Once the demand increases there will be a solution - if the 'government' will allow it or does not not make it practically impossible due to over-regulation and "for your safety and protection".
Well... living in the last European Stalinist nation (according to a Swedish Minister of Finance) I find it a bit peculiar to notice indications of our attitudes here over there albeit you are the beacon of free enterprise.


Brian H | 27 February, 2013

The fatal trend towards (raw) democracy. Once the good citizens decide they can vote themselves a life of ease on others' money, it's all downhill. Who is John Galt?

After the last election, the Spanish (?) finance minister said, "We are a poor nation that has been living like a rich nation."

It's easy to live like a richer nation. For a while. The you live like a poorer nation. For quite a while.

Brian H | 27 February, 2013

typo: "Then you live ..."

stevenmaifert | 27 February, 2013

Mel - This slide presentation is a decent overview of how the $400 Million was distributed and where: We here in San Diego benefited greatly from the program as there are now over 100 L2 charging stations in the greater San Diego area, many of which were funded by this grant money.

GeirT | 27 February, 2013

@ Brian H

You can be a pain sometimes but this one was spot on ;-)

kenliles | 27 February, 2013

I think government can play a more effective role than private enterprise for certain elements; It's clearly a balance that constantly moves. But regardless of that, I was just looking for straight facts; Can't find anything that shows where the sequester cuts are applied, but EV credit seems like a likely kill. I was more looking at what effect that might have on the stock price frankly

Pungoteague_Dave | 27 February, 2013

The sequester has no impact on EV credits. None. The tax code isn't changing, just spending authority.

kenliles | 27 February, 2013

Didn't realize it was written into the code; I thought it was a separate pool of money, continually funded or not funded. Thanks for clarification

Mel. | 27 February, 2013

Brian H, thanks for the info on the the $10,000.00 credit. I thought that P. D. would have additional information on this.. He has avoided commenting on this ..

Ken , where did you think this pool of money was? Any idea who put it there?

Steve, thanks for the map. I am in Florida and travel to New England. Happy for San Diego, but it does not look like 400,000.00 was well spent.

Mark Z | 9 March, 2013

There is a bit of hope in charging up at the National Parks.

I made the following comment to The White House:

"For the cuts to the National Park Service to be truly draconian, you should only allow visitors who drive or ride in CNG or EV Zero Emission Vehicles into the parks."

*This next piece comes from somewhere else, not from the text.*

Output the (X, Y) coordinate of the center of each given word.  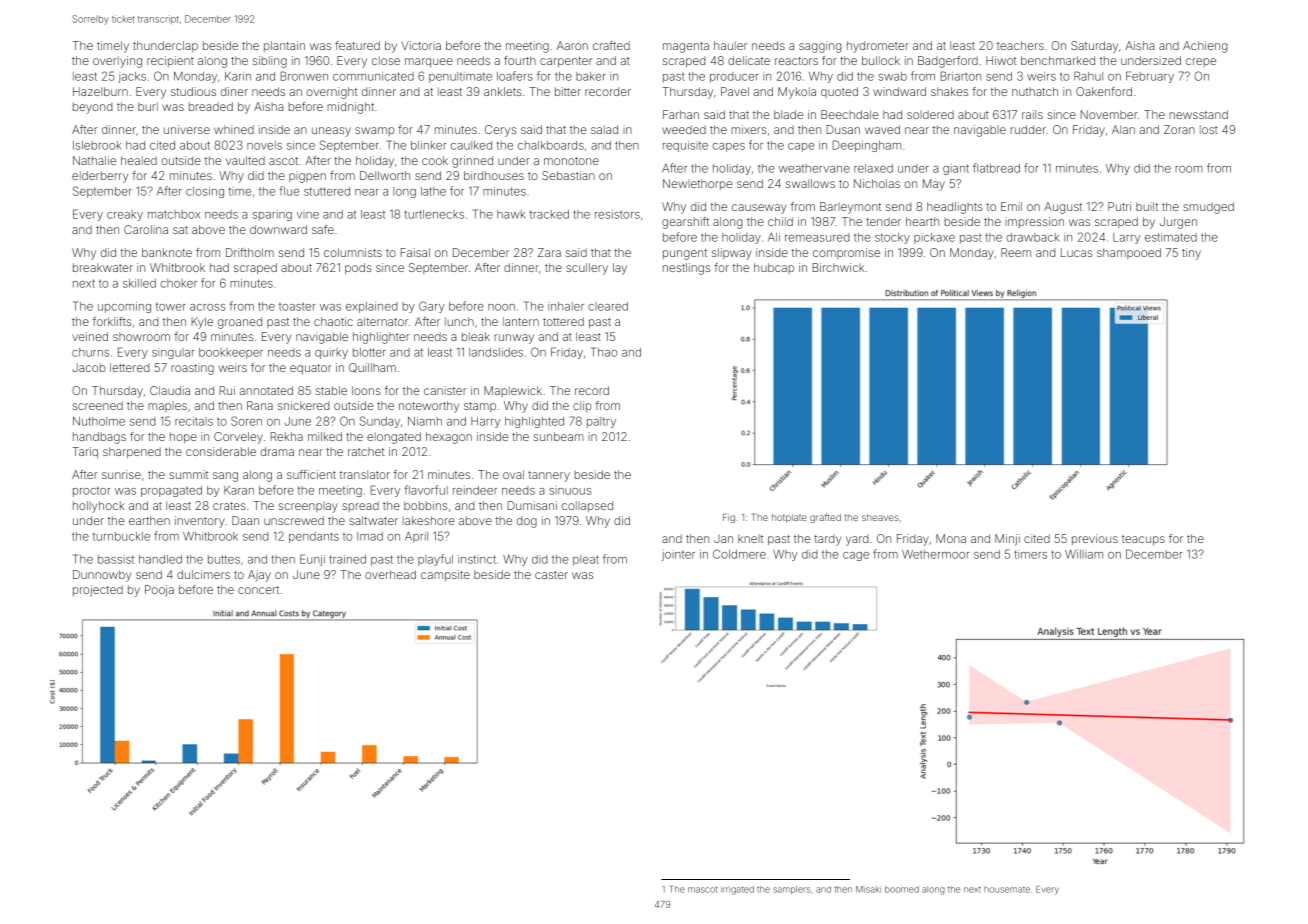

Now that's change that the visitors would notice!

Mel. | 12 March, 2013

P.D., you have me very confused on all this money that Tesla is getting from the taxpayer/ government. You were telling Tiebreaker that "Tesla receives significant Direct government credits in cash for EV battery production." You then go on to say that " Tesla also benefits directly from a government subsidy in the form of a 7500. Payment etc etc". Now I know that the Father of the modern electric car. -W, did start the ball rolling, but I cannot find any reference to this government money that Tesla received except for the loan.

Now we know about the Loan and we , as buyers ,are getting a tax credit. I would really like to know what other monies Tesla is getting. Sorry to keep asking this same stuff.

Brian H | 12 March, 2013

P_D seems to consider that TM would not have gotten the $7500 unless the credit existed. While it is probable a few sales might have been lost without it, I see no other impact on TM's finances.

Mel. | 14 March, 2013

Brian H, it appears that P. D. has a tough time backing down from statements that have gone toooo far.. He is a really eloquent guy and it would have been interesting if he would have continued the discussion.